What to work on » Reproduce the passage on Mueller's testimony word for word, from its first sentence to its last.
-- Text provided start --
That said, he confirmed several times that a president could be indicted for obstruction of justice or other crimes after he left office.
Democratic Rep. Mike Quigley of Illinois asked if Trump might be able to wait out an indictment by winning a second term. “What if a president serves beyond the statute of limitations?” he asked.
Mueller said he didn’t really have an answer. The statute of limitations on federal obstruction charges, Quigley said, was five years.
3) Shaping public opinion
Mueller’s testimony may have hardened public views, but it’s hard to believe it reshaped them.
Before the hearing, most Americans opposed impeaching Trump. In an ABC News/Washington Post Poll this month, nearly six in 10 said the House shouldn’t launch impeachment proceedings. That’s true even though a majority have also called Mueller credible and said that the special counsel’s report didn’t exonerate Trump.
On this, there has predictably been a partisan divide. Most Democrats support impeachment; most Republicans say Trump had been cleared.
‘Not a witch hunt’:Mueller testifies on Trump and Russian election meddling in 2016
The hearing is more likely to have reinforced that division than to have bridged it.
The Republicans and Democrats questioning Mueller seemed to have wandered into different hearings. What was the issue? Democrats argued that Trump was guilty of obstruction of justice, even if he couldn’t be charged with the crime. Republicans attacked the origins of the inquiry as tainted – un-American, one declared – and said it had been pursued for partisan reasons.
4) Nominating a Democrat
Mueller sometimes stumbled in his responses, often asked that questions be repeated and, understandably, looked exhausted by the time he testified before the House Intelligence Committee in the afternoon. When Democratic Rep. Greg Stanton of Arizona lobbed what was intended to be a softball, Mueller was unable to remember which president appointed him as U.S. Attorney in Massachusetts. (He said George H.W. Bush; it was Ronald Reagan.)
-- Text provided end --
-- Entries start --
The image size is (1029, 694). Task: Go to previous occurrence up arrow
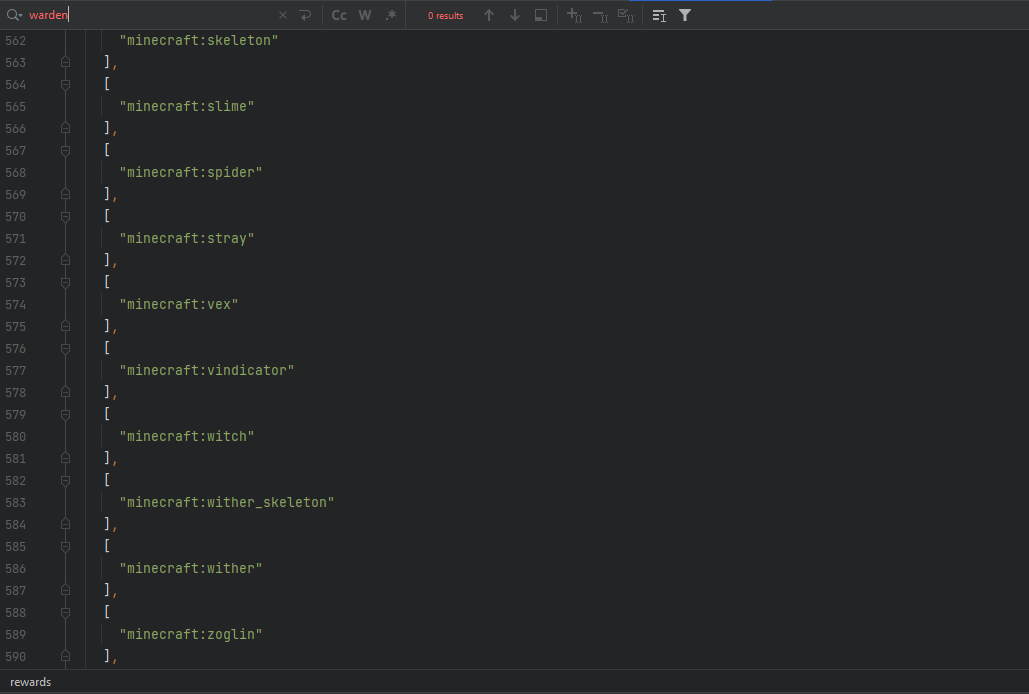coord(489,15)
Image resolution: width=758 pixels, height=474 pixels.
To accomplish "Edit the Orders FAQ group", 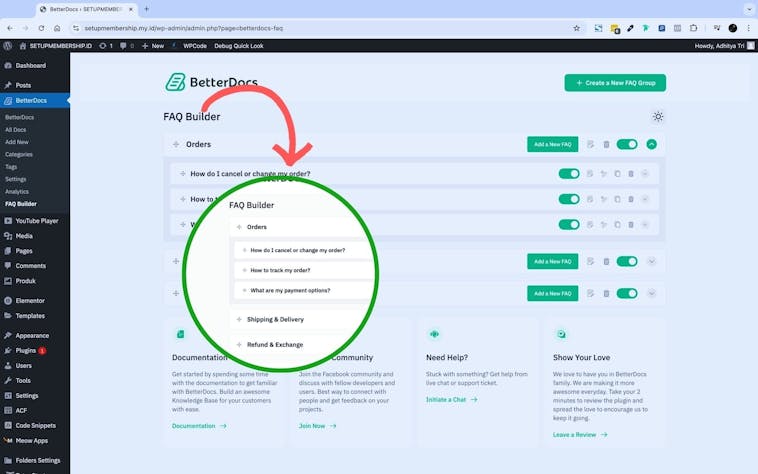I will tap(591, 145).
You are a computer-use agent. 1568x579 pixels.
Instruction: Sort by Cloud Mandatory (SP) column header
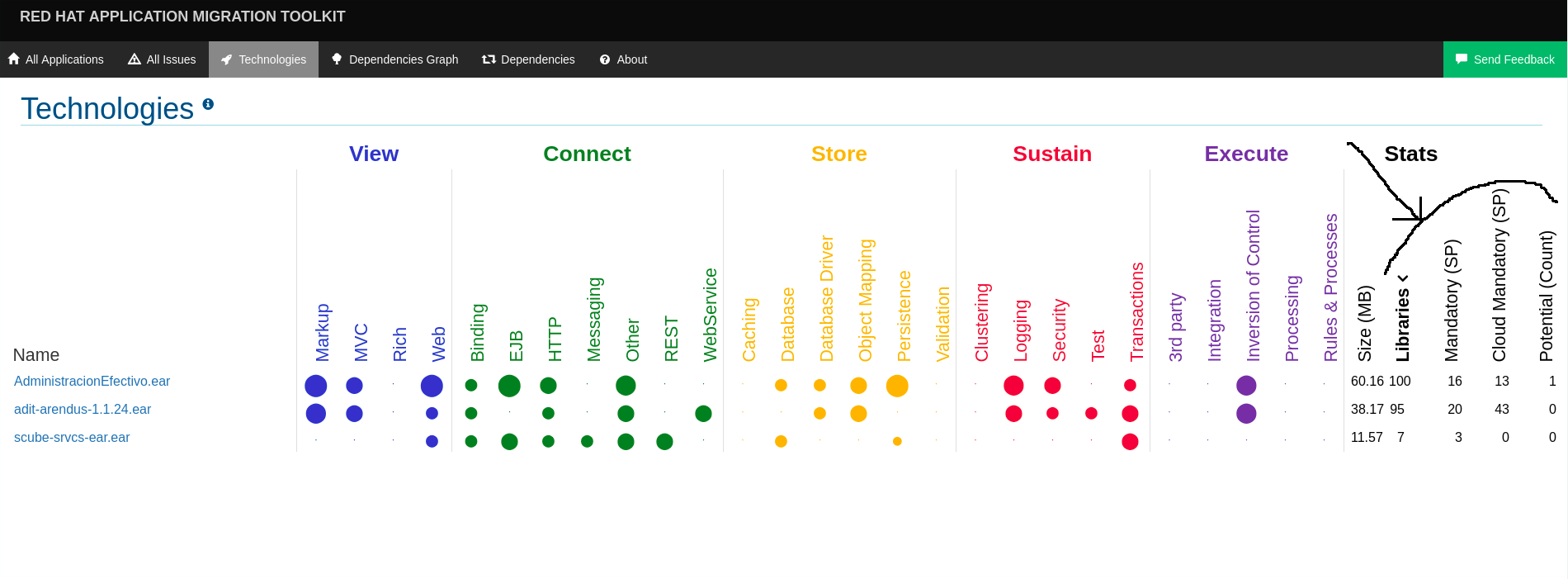tap(1500, 275)
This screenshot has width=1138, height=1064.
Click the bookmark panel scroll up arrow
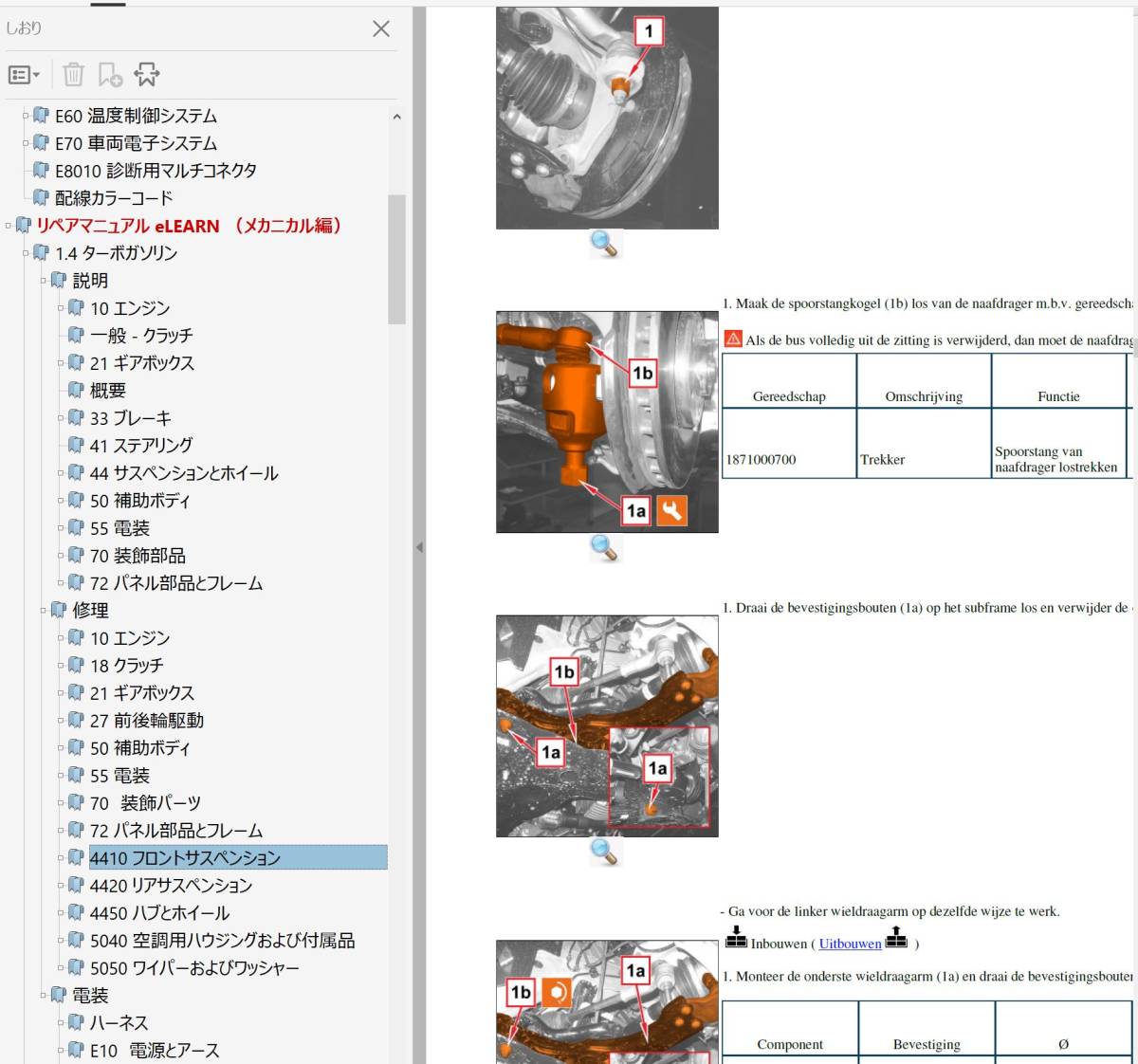coord(396,117)
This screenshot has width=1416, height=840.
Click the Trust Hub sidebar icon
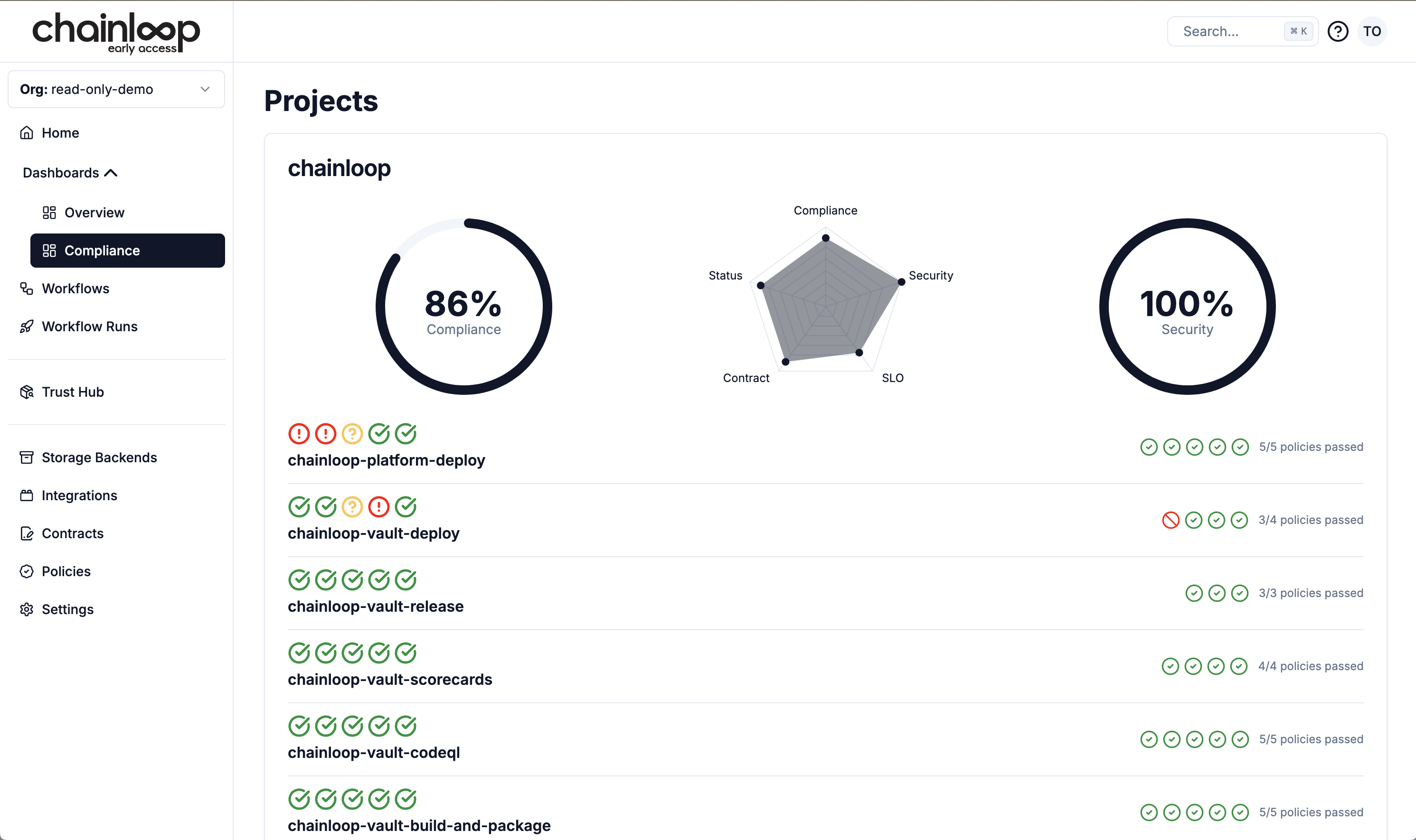coord(27,392)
-- Entries end --
Result below »
That said, he confirmed several times that a president could be indicted for obstruction of justice or other crimes after he left office.
Democratic Rep. Mike Quigley of Illinois asked if Trump might be able to wait out an indictment by winning a second term. “What if a president serves beyond the statute of limitations?” he asked.
Mueller said he didn’t really have an answer. The statute of limitations on federal obstruction charges, Quigley said, was five years.
3) Shaping public opinion
Mueller’s testimony may have hardened public views, but it’s hard to believe it reshaped them.
Before the hearing, most Americans opposed impeaching Trump. In an ABC News/Washington Post Poll this month, nearly six in 10 said the House shouldn’t launch impeachment proceedings. That’s true even though a majority have also called Mueller credible and said that the special counsel’s report didn’t exonerate Trump.
On this, there has predictably been a partisan divide. Most Democrats support impeachment; most Republicans say Trump had been cleared.
‘Not a witch hunt’:Mueller testifies on Trump and Russian election meddling in 2016
The hearing is more likely to have reinforced that division than to have bridged it.
The Republicans and Democrats questioning Mueller seemed to have wandered into different hearings. What was the issue? Democrats argued that Trump was guilty of obstruction of justice, even if he couldn’t be charged with the crime. Republicans attacked the origins of the inquiry as tainted – un-American, one declared – and said it had been pursued for partisan reasons.
4) Nominating a Democrat
Mueller sometimes stumbled in his responses, often asked that questions be repeated and, understandably, looked exhausted by the time he testified before the House Intelligence Committee in the afternoon. When Democratic Rep. Greg Stanton of Arizona lobbed what was intended to be a softball, Mueller was unable to remember which president appointed him as U.S. Attorney in Massachusetts. (He said George H.W. Bush; it was Ronald Reagan.)